Passage for review —
---

Measuring kernel capture drop rate

hubs · March 29, 2021, 4:04pm

Hello,

Looking for some input/clarification.

I recently inherited a large installation of Suricata. I just updated to 6.0.1. I am curious about best way to measure kernel capture drop rate.

Suricata outputs a stats.log, and we also output stats.json that is used to feed into Splunk. Sample rate is every 30sec. The previous admin had setup to calculate the drop rate between the 30 sec sample in a Splunk Dashboard to monitor the platform.

previous_sample (t-30sec)
capture.kernel_packets
capture.kernel_drops

current_sample (current)
capture.kernel_packets
capture.kernel_drops

delta_packets = current_capture.kernel_packets - previous_capture.kernel_packets
delta_drops = current_capture.kernel_drops - previous_capture.kernel_drops

drop_rate = delta_drops / delta_packets

Is calculating the delta_drop rate this way a valid measure?

If I monitor the stats.log file, and calculate drop % I consistently see 1-2%. Strictly calculating from values in stats.log for each 30sec measure. capture.kernel_drops / capture.kernel_packets.

However if I calculate the delta drop % between stats.log measures I notice spikes in the drop rate that can be quite significant. (10-40%). As I started sifting through the stats.log I seem to only see the spikes when I calculate the delta between stats.log measures. But if I calculate strictly based on the capture.kernel_packets and the capture.kernel_drops values from each stats.log measure the drop % is 1-2%.

---

Supplied material —
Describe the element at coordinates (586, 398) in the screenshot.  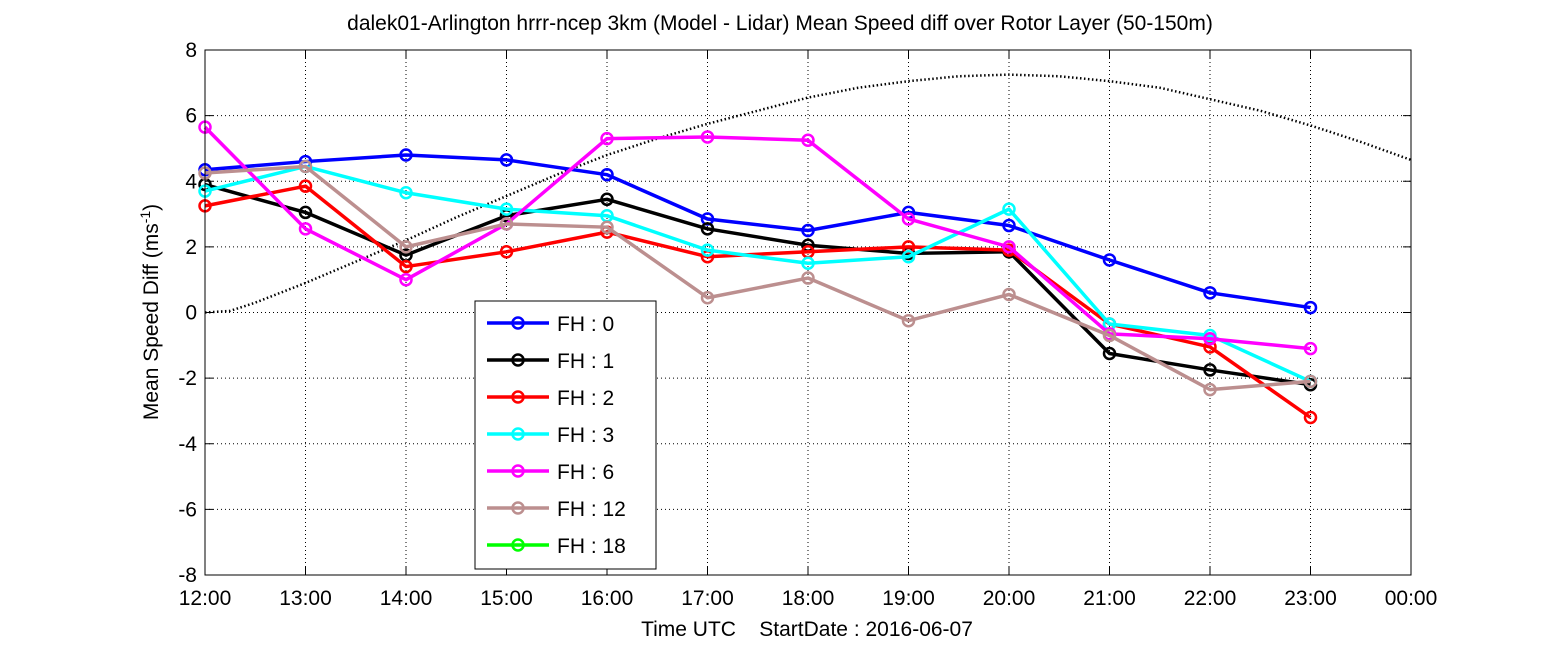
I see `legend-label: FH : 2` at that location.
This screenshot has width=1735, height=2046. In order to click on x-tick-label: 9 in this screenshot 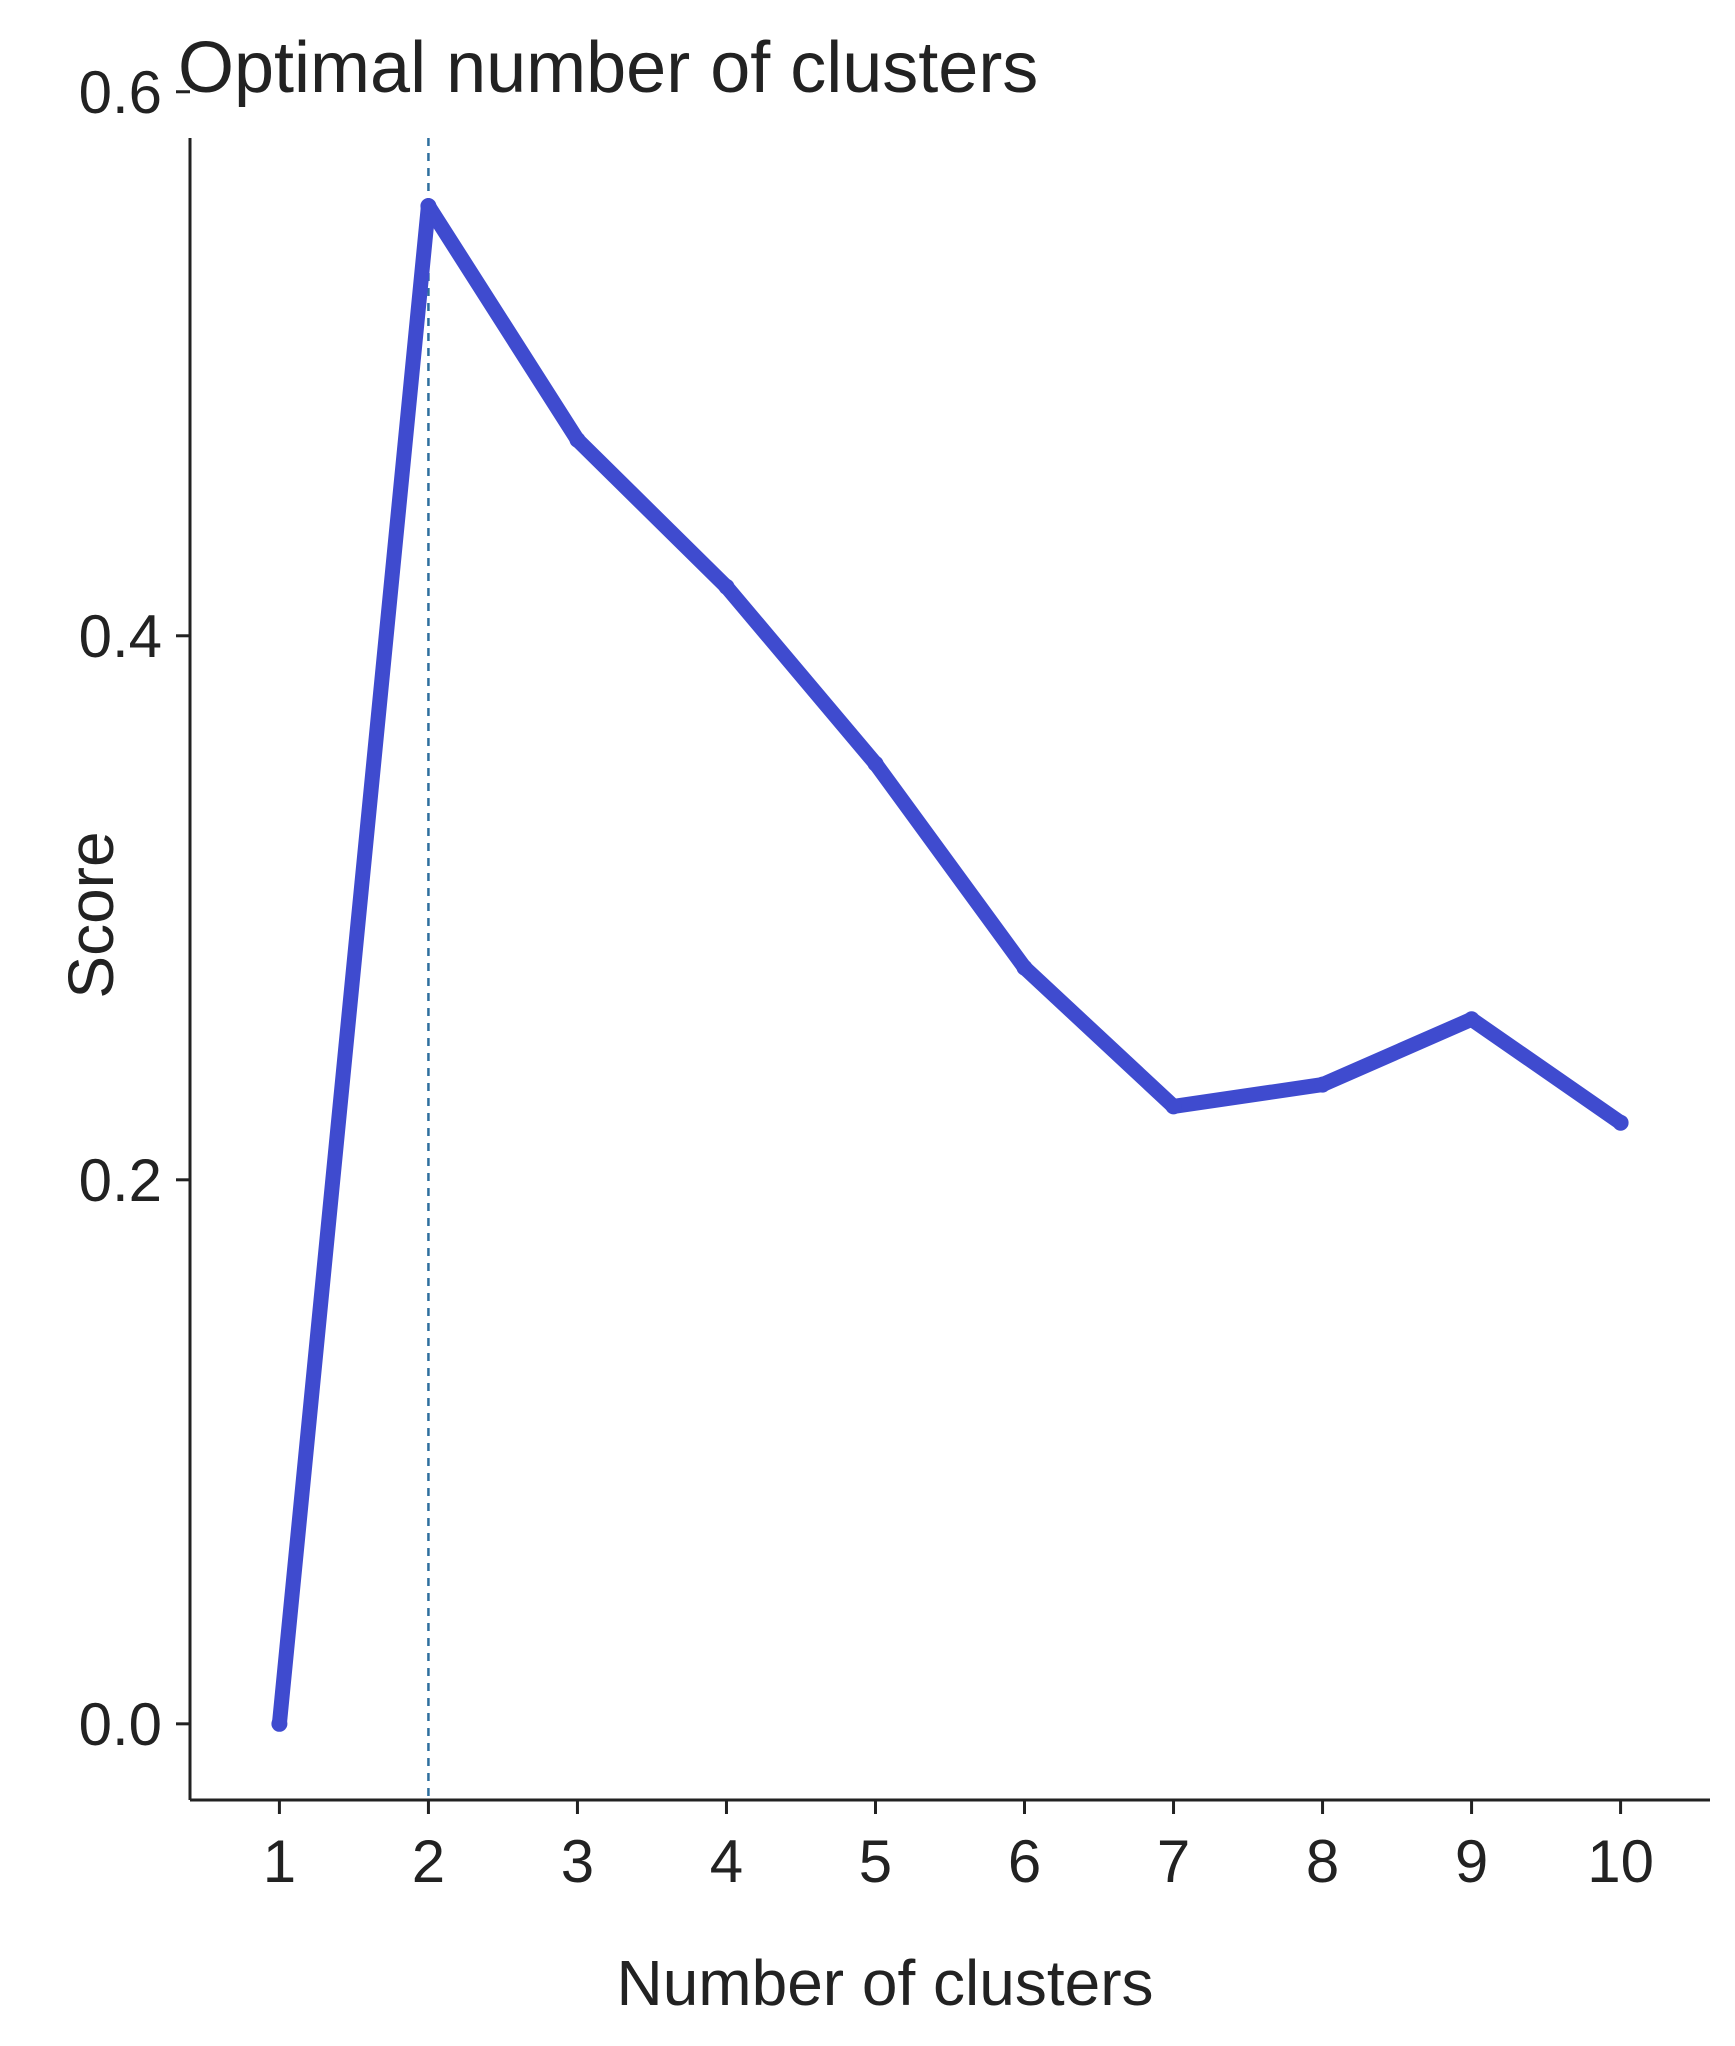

---

Your objective — Transcribe the forum post on measuring kernel capture drop rate, from "Looking for some" up to and including "current_sample (current)". The lines are not required for this work.

Task solution —
Looking for some input/clarification.

I recently inherited a large installation of Suricata. I just updated to 6.0.1. I am curious about best way to measure kernel capture drop rate.

Suricata outputs a stats.log, and we also output stats.json that is used to feed into Splunk. Sample rate is every 30sec. The previous admin had setup to calculate the drop rate between the 30 sec sample in a Splunk Dashboard to monitor the platform.

previous_sample (t-30sec)
capture.kernel_packets
capture.kernel_drops

current_sample (current)